Grieg said participants played the role of children, parents and grandparents sitting behind each other.
“It really gave (the group) a chance to feel what it was like to be taken away from their parents,” Greig said. “There were a lot of tears.”
Mary Simon, president of Inuit Tapiriit Kanatami, was invited to the reunion as a keynote speaker. In her speech, Simon described the residential school experience as having “shook our belief in ourselves.”
“There was still a tremendous amount of pain that I could see while I was (at the reunion), just from listening to people speak about their experiences,” Simon told Nunatsiaq News. “But this was a good example of an event that can help people move ahead.”
In Inukjuak, Simon heard an elder husband and wife speak to the survivors, their children among them.
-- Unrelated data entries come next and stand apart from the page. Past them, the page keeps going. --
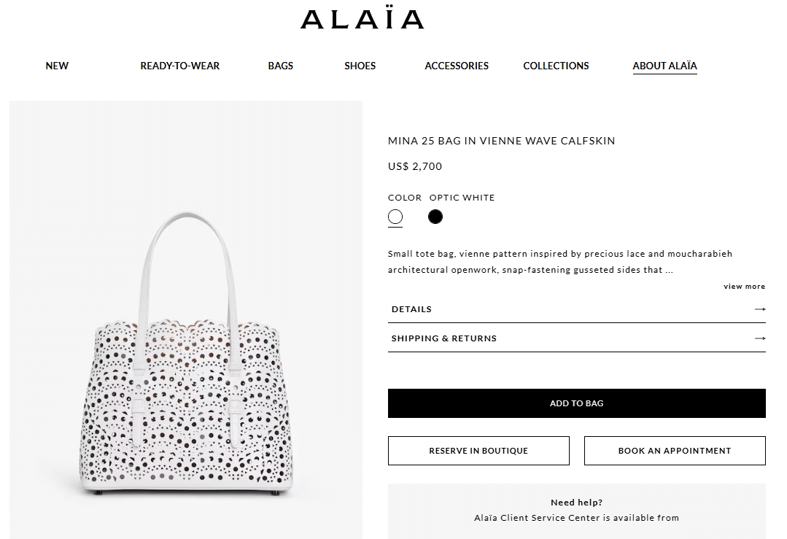
Task: Click the Reserve in Boutique button
Action: (478, 451)
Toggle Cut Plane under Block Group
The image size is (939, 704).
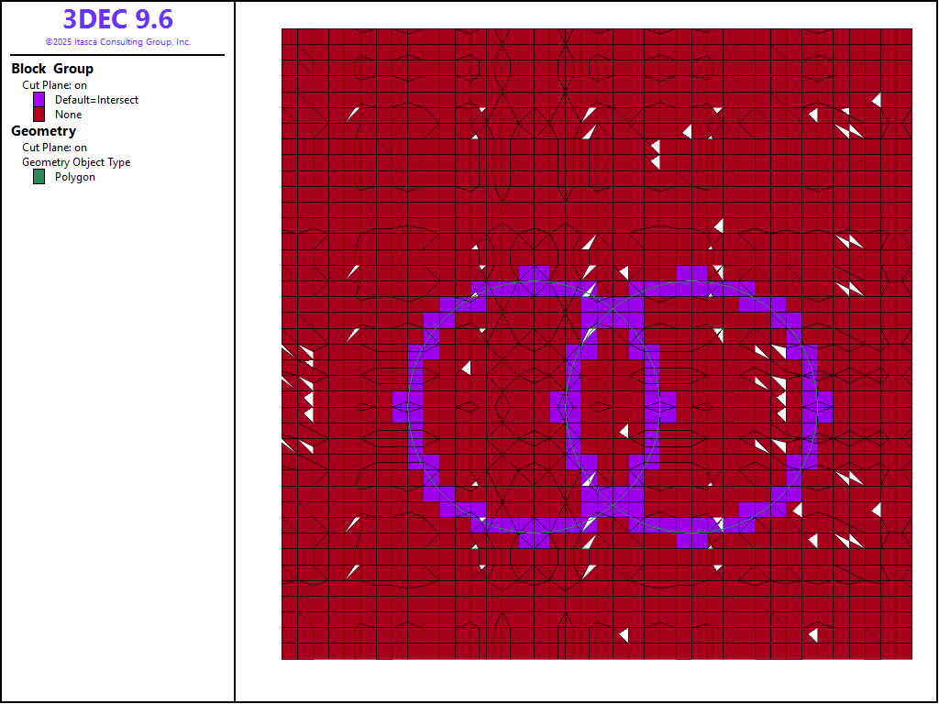(x=54, y=85)
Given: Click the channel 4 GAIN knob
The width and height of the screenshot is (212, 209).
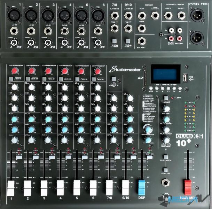Looking at the screenshot, I should tap(64, 42).
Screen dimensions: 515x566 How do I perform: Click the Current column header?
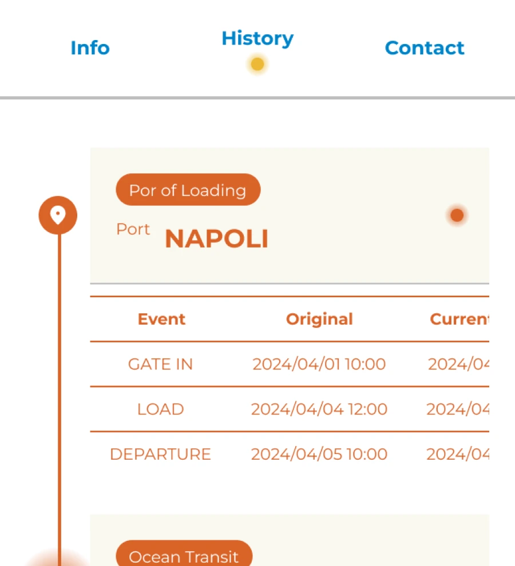(x=459, y=319)
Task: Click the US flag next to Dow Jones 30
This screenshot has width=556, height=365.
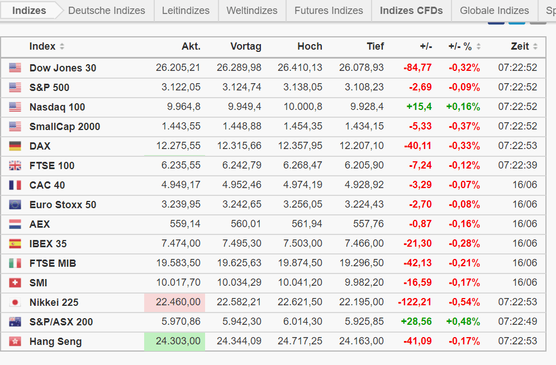Action: coord(15,68)
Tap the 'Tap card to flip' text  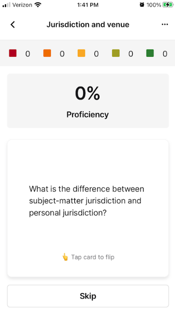(x=93, y=257)
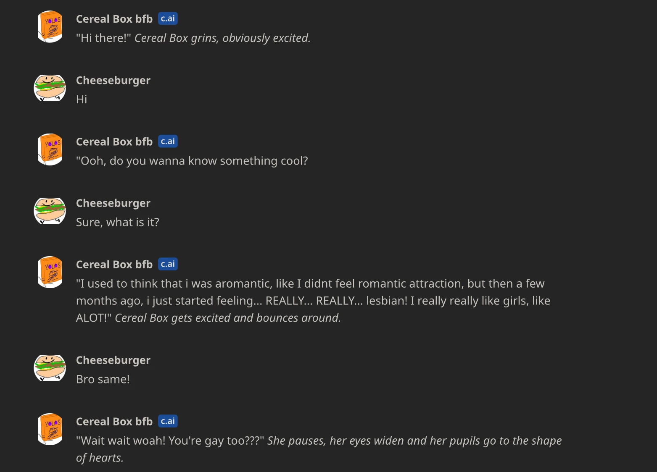This screenshot has height=472, width=657.
Task: Open Cereal Box avatar beside "something cool?" message
Action: click(x=50, y=149)

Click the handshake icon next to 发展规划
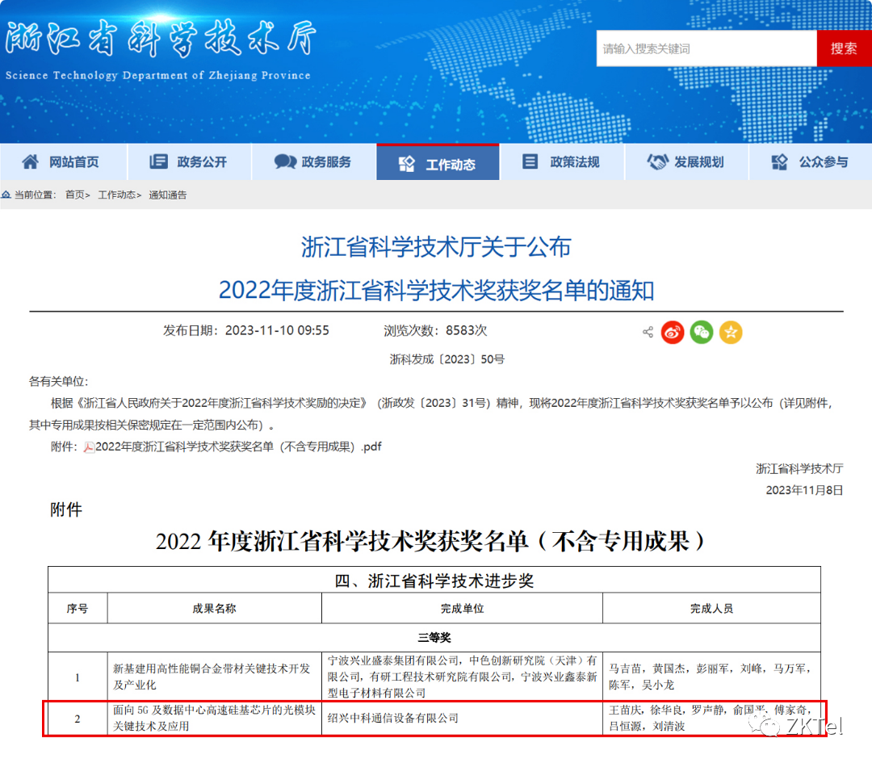(x=657, y=162)
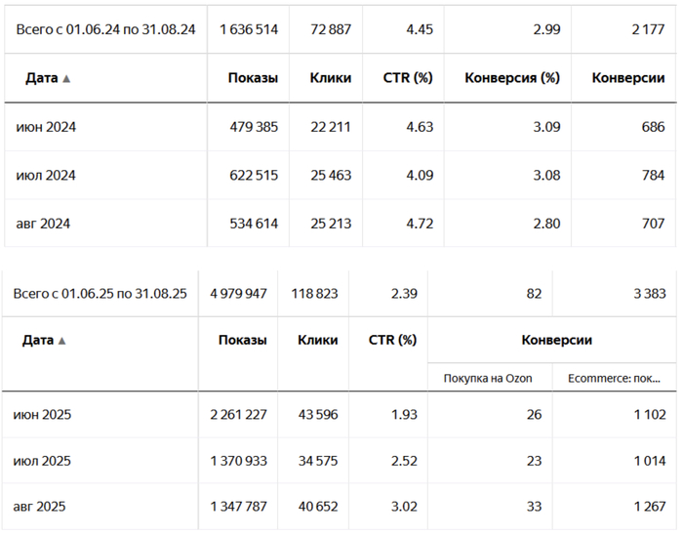Image resolution: width=683 pixels, height=535 pixels.
Task: Sort 2024 table by Показы column header
Action: 253,78
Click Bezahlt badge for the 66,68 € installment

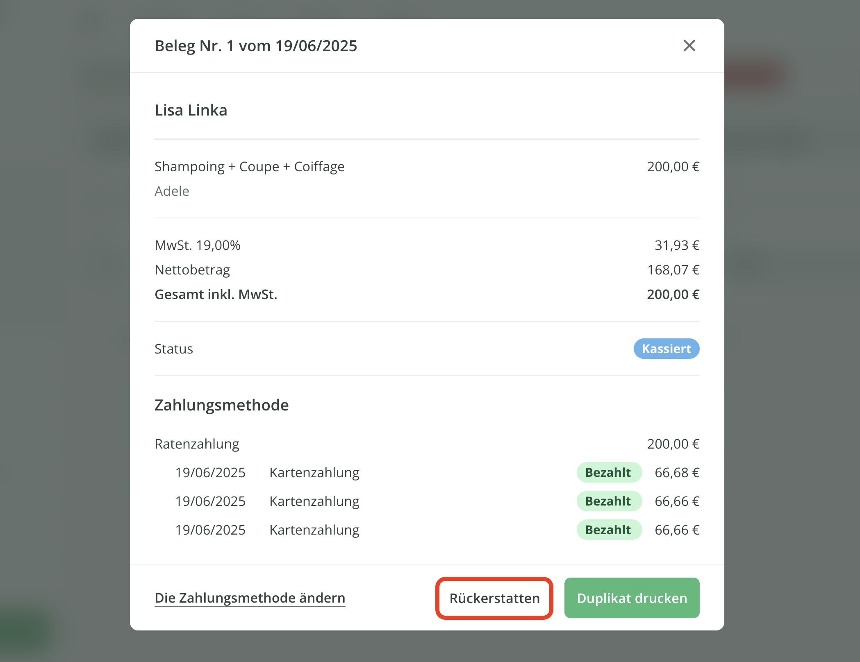(x=609, y=472)
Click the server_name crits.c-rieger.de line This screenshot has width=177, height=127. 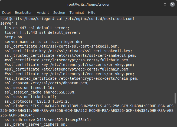pyautogui.click(x=44, y=42)
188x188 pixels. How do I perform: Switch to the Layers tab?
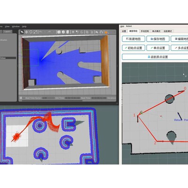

The couple apologized, on behalf of all parents, for allowing their children to be taken away to the schools.
“Although I don’t think they felt like they had any authority at the time,” Simon reflected.
Simon, who represented Inuit from across the country in 2008 when the federal government apologized for its legacy of residential schools, said a reunion of former students plays a very different role in the healing process.
“(The government apology) signified the beginning of a process for the healing and reconciliation to begin,” Simon said. “This reunion is a much more personal journey for individuals than the apology would have been.”
More personal perhaps, but empowering through the shared experience.
“Just to be in the room together was something; people cried together, people laughed together,” said Lisa Mesher, director of Inuit values and practices at the Nunavik regional health board and one of the event organizers.
“You could see by the end of the reunion that people felt lighter,” Mesher said. “One woman told me: I feel so light that I’m almost flying.”
It was a huge undertaking to co-ordinate a week-long event for over a 100 people, but the host community of Inukjuak did a great job welcoming everyone, Mesher said.
‘We were really pleased with the turnout,” she said.
The Inukjuak reunion was funded through the Aboriginal Healing Foundation, money destined for projects to help former residential school students.
But the foundation’s mandate expires at the end of the month, so Mesher saidthe coordination of a future reunion will hinge on what other funding might be available.
“It would be nice to have another reunion,” Grieg said. “It’s important for all these students to speak out. We need support to step away from all the negative stuff…and find our inner strength.”
In the coming years, the Truth and Reconciliation Commission will bring survivors’ stories together in a public acknowledgement of what happened at the many residential schools attended by aboriginal people across Canada.
The commission, which is set to re-group shortly after relocating from Ottawa to Winnipeg, will operate with the input of an Inuit sub-committee. Appointments to the committee have yet to be made.
As the commission aims to create a public record of residential school history, the Inukjuak reunion has begun this process in Nunavik.
With very limited information of residential school survivors in the region, reunion organizers had to contact individual municipalities for names. From that, a regional database will grow.
Following the Inukjuak reunion, there could be more compensation claims filed by Inuit survivors under the federal government’s residential school settlement.
Makivik Corp. manages the residential school file and offers support for Nunavimmiut looking to file for compensation.
Makivik sent a lawyer to the Inukjuak reunion to answer inquiries. There were a number of questions about claims some wanted to pursue, said Makivik’s corporate secretary Andy Moorhouse, as well requests for information on pending claims.